Finding the right suburb for our family took some time.
We were house poor in New Jersey and miserable in an Ohio McMansion. In the Oak Park area, we found our ideal town: River Forest is close enough to the city to have some diversity and urban edge, yet distant enough to give us a tiny backyard.
My other children were born in the suburbs. Their infancy was not very different.
They too logged many miles in the stroller, but they played at playgrounds and the library, meeting other babies with whom they will go to school. Finding playgroups for them was actually easier and less transient than in the city.
The steep price of private education drove us out to the suburbs, but attending public school has been an amazing experience. Our oldest two children have thrived in their public school. They have gym every day, as well as a rich music and art programs, and when they walk to school, the crossing guards greet them by name.

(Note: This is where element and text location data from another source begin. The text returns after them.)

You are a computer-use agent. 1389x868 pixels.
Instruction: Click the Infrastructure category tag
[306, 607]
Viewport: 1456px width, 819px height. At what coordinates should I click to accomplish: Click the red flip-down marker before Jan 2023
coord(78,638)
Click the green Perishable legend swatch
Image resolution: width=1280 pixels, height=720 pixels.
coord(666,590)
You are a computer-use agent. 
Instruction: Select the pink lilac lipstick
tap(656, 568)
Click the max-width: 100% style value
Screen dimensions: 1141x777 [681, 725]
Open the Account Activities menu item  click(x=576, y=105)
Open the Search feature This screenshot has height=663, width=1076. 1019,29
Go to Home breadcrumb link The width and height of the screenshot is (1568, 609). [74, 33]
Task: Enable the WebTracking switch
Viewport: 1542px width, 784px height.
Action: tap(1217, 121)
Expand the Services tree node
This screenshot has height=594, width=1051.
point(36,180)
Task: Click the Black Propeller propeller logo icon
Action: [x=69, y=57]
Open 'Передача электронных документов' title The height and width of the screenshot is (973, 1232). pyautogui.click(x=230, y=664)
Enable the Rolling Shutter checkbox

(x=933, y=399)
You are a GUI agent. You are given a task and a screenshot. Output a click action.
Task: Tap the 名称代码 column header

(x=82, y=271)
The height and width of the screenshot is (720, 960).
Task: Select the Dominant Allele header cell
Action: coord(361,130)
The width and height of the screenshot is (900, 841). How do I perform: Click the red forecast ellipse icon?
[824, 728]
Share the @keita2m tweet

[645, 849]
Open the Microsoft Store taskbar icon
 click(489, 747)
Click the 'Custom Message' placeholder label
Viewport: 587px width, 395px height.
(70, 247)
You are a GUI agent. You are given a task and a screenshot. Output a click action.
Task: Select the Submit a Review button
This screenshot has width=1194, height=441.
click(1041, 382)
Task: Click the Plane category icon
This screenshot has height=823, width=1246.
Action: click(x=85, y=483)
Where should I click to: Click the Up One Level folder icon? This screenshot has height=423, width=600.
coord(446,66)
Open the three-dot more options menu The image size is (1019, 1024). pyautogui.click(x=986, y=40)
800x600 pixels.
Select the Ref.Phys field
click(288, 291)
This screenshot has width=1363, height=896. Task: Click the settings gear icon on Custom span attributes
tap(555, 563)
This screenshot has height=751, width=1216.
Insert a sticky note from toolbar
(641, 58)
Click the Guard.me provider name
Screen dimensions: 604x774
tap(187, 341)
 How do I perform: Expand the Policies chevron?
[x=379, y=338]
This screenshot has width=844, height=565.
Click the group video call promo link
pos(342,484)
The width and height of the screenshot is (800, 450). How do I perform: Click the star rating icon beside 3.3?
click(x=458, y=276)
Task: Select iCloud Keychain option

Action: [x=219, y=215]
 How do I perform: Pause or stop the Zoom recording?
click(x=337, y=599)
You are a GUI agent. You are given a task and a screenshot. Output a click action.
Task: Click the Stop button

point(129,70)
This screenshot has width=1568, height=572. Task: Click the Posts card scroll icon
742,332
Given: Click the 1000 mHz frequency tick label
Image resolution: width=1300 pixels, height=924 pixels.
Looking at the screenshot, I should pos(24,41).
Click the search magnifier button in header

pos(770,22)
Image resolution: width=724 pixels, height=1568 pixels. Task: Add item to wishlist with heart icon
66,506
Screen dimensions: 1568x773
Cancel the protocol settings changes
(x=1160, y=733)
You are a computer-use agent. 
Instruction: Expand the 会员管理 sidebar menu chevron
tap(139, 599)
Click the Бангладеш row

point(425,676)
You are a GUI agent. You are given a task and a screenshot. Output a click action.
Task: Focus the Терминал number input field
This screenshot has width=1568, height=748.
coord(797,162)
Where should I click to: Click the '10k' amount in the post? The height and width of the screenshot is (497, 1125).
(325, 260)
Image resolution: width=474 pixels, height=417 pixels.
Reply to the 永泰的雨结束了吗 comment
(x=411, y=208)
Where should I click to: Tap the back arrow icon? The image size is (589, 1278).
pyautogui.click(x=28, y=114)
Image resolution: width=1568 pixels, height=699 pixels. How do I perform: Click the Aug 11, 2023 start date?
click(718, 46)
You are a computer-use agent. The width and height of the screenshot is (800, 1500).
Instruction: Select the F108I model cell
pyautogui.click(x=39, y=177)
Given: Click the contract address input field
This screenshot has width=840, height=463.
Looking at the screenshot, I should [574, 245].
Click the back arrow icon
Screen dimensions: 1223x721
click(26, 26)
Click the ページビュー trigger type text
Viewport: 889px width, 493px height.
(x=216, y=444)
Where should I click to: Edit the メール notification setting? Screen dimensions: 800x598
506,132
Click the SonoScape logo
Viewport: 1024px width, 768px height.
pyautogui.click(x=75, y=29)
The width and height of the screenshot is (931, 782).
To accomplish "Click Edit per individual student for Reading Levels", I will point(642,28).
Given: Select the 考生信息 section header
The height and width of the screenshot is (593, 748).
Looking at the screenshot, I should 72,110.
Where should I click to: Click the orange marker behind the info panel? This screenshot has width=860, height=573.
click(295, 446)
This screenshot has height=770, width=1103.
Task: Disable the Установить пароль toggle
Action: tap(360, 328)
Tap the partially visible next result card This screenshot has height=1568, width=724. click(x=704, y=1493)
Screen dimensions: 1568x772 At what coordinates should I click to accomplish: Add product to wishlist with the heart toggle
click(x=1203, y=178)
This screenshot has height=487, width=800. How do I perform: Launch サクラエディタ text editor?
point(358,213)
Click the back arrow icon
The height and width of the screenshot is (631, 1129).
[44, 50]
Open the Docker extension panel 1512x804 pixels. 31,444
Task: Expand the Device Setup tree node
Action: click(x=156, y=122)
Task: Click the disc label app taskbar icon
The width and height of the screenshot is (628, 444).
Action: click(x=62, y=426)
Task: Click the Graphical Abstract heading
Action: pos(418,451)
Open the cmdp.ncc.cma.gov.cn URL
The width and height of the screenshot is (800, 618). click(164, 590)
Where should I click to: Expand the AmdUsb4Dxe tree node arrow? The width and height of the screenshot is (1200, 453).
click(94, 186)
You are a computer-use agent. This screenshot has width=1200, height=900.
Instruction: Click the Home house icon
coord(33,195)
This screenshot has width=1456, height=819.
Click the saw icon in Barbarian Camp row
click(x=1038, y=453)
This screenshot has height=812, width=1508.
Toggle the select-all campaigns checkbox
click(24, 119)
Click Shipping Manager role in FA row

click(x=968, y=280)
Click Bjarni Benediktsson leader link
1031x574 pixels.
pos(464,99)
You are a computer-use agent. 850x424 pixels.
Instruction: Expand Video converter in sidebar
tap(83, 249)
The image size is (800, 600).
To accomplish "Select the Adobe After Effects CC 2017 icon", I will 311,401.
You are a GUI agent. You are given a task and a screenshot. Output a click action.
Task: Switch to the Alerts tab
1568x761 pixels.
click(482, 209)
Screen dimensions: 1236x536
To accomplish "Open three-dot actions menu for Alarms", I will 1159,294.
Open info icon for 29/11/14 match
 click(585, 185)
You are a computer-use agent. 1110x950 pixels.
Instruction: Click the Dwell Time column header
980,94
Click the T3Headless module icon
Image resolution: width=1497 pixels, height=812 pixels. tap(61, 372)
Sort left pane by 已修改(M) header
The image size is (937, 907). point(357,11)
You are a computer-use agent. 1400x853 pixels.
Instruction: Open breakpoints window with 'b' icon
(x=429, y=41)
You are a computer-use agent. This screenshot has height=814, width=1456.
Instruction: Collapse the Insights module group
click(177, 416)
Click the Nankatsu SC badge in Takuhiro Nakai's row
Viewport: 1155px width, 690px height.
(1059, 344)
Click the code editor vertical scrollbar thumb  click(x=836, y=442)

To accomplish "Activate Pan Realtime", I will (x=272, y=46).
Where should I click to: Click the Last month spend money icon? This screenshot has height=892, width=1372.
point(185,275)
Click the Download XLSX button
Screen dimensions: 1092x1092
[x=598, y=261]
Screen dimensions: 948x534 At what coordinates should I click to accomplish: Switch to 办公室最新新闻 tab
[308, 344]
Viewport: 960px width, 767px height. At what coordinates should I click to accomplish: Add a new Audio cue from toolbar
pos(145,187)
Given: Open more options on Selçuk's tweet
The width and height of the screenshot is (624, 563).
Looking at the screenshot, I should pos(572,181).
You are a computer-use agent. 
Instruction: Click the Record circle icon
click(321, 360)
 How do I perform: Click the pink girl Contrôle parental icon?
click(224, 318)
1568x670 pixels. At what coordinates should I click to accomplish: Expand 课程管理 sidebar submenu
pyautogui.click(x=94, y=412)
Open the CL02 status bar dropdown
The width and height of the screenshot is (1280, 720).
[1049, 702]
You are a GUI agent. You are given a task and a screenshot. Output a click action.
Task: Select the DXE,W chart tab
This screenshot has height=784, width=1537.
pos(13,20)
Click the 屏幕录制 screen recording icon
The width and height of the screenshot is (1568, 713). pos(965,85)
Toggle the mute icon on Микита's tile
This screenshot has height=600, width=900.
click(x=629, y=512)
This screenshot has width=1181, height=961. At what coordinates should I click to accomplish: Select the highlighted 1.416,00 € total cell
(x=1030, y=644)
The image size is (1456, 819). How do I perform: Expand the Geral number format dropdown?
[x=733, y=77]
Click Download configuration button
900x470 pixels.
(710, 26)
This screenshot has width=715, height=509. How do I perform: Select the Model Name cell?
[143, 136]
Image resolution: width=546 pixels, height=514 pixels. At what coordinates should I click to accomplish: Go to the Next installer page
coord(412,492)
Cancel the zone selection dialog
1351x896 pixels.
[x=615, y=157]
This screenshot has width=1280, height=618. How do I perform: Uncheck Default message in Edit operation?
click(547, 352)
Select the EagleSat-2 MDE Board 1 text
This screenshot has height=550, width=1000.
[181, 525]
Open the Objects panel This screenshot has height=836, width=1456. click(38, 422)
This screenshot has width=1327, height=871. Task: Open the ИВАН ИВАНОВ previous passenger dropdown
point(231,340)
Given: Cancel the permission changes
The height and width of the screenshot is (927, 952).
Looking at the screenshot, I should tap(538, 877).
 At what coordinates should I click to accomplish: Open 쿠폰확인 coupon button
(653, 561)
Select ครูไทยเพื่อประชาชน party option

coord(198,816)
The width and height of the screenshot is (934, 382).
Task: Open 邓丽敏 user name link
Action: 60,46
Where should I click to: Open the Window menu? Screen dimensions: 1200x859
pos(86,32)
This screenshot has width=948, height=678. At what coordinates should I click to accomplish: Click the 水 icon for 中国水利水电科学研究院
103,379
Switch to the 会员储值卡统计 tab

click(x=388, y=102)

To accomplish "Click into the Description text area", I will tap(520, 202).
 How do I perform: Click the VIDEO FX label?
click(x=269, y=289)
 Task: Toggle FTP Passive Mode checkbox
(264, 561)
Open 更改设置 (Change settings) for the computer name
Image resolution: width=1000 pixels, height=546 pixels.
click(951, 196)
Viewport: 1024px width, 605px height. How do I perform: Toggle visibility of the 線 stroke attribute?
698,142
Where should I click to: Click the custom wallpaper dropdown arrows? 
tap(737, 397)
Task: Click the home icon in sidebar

In the suburbs, we've been able to make our home the neighborhood hangout house. Our children's friends are always around: in our house, on our teams, and at our local pool. Our house is noisy and busy, but it's a happy chaos that lets me really get to know my children's friends.
Great restaurants and culture are just a few exits away, but being so near Chicago keeps us aware of crime and poverty. Bikes are stolen, shopkeepers are held up at gunpoint and the food pantry has long lines. We enjoy the perks of small town life without losing touch with the urban reality of the Chicago skyline we see from our yard.
I wouldn't want my children growing up any other way.